What the task asks:
From the line containing "Task: Click the Script column header" through the final line of the records, reproduce every line exactly.
--------------------------------------------------
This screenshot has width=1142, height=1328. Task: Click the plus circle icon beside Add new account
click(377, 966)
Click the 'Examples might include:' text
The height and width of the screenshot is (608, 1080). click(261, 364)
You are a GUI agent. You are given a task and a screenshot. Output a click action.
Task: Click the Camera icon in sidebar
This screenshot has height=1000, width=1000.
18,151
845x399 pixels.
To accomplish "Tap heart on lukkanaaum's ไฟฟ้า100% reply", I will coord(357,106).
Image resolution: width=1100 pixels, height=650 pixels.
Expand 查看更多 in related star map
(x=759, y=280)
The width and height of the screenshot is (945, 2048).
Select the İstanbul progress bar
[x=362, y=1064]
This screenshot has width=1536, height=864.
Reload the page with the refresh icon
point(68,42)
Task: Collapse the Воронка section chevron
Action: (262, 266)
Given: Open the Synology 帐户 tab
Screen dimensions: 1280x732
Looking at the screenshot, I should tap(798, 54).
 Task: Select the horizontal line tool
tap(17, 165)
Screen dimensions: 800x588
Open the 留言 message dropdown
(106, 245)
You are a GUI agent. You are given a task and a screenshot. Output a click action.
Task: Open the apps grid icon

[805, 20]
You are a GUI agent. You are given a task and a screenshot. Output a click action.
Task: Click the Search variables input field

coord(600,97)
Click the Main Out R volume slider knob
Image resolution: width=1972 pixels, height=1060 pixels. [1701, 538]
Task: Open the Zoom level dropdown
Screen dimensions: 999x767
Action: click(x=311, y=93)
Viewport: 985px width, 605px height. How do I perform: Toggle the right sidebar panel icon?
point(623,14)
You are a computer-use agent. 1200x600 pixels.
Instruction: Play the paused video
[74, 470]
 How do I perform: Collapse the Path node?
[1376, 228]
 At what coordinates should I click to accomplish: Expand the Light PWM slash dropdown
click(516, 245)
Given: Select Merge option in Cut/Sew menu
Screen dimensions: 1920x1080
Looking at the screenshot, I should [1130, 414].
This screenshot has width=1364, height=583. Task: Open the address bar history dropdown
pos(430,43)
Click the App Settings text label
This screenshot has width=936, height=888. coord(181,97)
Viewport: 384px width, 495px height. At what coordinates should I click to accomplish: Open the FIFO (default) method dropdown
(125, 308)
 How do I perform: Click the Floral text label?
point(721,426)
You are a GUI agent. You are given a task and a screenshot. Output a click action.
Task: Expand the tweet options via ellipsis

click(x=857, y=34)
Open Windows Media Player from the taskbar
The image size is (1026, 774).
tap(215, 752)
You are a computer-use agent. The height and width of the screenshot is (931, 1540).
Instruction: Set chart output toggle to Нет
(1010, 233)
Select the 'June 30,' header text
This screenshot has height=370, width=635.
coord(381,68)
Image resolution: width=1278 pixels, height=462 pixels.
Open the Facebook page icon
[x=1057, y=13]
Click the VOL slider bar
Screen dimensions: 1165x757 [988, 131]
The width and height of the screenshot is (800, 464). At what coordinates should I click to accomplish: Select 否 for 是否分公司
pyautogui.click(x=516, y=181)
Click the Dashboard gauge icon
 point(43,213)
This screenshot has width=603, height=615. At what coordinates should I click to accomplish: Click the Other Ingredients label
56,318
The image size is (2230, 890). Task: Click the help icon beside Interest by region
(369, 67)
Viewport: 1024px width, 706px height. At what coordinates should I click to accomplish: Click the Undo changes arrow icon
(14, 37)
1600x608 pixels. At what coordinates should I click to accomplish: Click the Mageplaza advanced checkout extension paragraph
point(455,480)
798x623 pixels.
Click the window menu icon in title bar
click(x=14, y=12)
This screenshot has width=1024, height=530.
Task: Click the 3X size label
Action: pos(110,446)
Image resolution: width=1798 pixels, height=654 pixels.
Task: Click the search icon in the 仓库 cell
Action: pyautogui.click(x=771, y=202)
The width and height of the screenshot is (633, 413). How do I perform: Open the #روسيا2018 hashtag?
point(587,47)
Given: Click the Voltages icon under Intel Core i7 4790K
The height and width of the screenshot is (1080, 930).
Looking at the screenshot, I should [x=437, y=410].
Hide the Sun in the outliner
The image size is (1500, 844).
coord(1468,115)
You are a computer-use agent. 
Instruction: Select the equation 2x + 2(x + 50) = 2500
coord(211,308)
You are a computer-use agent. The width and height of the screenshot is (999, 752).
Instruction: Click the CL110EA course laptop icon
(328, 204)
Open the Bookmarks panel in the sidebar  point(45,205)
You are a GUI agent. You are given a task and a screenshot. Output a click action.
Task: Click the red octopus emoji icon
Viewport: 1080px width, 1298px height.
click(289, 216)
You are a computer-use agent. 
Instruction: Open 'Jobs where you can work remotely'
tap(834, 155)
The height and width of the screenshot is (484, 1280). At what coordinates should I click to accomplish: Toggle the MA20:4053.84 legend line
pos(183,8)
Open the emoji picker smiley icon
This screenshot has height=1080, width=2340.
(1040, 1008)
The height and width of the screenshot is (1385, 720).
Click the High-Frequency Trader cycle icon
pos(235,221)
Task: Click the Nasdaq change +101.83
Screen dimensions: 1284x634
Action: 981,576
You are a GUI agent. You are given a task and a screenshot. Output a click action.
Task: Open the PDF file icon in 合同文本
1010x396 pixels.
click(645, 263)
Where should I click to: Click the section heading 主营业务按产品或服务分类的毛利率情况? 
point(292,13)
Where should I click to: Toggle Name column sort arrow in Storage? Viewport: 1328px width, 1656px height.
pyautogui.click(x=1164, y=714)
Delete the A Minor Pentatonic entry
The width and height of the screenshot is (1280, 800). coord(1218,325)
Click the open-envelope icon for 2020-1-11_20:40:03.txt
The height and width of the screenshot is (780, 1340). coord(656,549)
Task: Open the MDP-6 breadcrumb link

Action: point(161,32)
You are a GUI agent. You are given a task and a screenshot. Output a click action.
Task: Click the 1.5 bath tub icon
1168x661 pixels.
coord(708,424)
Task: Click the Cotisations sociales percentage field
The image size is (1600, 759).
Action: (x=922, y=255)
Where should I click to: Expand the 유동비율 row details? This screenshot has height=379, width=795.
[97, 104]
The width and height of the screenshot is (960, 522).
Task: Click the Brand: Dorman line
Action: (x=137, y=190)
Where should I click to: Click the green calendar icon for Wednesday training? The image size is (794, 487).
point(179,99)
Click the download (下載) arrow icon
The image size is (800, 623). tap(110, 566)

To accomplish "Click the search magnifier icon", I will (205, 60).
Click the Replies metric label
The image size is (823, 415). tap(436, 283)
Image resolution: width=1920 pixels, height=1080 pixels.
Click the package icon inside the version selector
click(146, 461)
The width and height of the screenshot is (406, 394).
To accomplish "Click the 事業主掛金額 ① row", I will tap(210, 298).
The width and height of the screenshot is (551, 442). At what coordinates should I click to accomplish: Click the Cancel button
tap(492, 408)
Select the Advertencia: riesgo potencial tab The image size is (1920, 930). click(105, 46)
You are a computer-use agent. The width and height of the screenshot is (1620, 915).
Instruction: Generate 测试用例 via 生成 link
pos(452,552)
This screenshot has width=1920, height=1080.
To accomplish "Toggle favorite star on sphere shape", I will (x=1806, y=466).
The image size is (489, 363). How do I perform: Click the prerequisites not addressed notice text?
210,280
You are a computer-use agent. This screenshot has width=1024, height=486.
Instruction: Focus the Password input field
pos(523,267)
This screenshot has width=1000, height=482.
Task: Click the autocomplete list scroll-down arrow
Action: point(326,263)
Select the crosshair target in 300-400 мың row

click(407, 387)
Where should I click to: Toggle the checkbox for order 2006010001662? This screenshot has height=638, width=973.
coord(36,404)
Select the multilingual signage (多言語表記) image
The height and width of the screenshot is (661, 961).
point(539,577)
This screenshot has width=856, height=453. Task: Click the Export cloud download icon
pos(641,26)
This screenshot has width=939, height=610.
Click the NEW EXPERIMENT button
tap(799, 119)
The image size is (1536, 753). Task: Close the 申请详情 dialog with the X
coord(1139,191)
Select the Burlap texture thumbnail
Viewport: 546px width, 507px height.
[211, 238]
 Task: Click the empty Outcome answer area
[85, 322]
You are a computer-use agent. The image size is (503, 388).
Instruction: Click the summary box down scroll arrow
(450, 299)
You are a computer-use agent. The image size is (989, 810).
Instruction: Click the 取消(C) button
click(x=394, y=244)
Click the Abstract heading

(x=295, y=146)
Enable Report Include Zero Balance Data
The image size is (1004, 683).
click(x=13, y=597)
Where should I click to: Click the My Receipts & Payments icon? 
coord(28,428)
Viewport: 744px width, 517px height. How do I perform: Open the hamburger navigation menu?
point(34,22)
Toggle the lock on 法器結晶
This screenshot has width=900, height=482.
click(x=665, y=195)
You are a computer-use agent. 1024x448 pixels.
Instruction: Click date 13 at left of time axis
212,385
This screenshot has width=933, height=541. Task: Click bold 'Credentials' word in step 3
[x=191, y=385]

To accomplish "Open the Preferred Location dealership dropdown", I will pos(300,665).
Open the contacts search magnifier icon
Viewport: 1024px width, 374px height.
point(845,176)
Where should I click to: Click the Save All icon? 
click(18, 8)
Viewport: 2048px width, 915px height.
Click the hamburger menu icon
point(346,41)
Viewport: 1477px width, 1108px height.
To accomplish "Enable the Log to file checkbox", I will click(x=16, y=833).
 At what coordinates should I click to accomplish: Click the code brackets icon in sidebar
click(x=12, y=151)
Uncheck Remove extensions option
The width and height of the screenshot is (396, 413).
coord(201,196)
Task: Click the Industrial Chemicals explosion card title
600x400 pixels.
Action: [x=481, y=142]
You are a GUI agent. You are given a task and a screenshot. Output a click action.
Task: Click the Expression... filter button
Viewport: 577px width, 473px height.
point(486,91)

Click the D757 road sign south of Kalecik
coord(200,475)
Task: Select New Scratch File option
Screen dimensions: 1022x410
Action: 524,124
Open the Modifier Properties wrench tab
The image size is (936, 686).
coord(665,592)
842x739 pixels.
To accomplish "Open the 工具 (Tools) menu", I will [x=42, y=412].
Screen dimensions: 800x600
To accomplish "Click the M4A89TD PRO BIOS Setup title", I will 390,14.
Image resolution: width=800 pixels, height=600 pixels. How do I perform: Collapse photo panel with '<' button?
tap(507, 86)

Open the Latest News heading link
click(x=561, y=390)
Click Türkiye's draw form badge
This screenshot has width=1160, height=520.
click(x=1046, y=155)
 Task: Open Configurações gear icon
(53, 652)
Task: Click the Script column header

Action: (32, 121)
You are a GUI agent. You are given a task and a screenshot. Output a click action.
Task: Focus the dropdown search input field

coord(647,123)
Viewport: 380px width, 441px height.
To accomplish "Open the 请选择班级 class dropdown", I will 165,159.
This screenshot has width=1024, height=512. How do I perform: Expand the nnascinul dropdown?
--------------------------------------------------
Exercise answer:
Task: Click the Script column header

Action: (32, 121)
You are a GUI agent. You are given a task and a screenshot. Output a click action.
Task: Focus the dropdown search input field

coord(647,123)
Viewport: 380px width, 441px height.
To accomplish "Open the 请选择班级 class dropdown", I will 165,159.
This screenshot has width=1024, height=512. How do I perform: Expand the nnascinul dropdown?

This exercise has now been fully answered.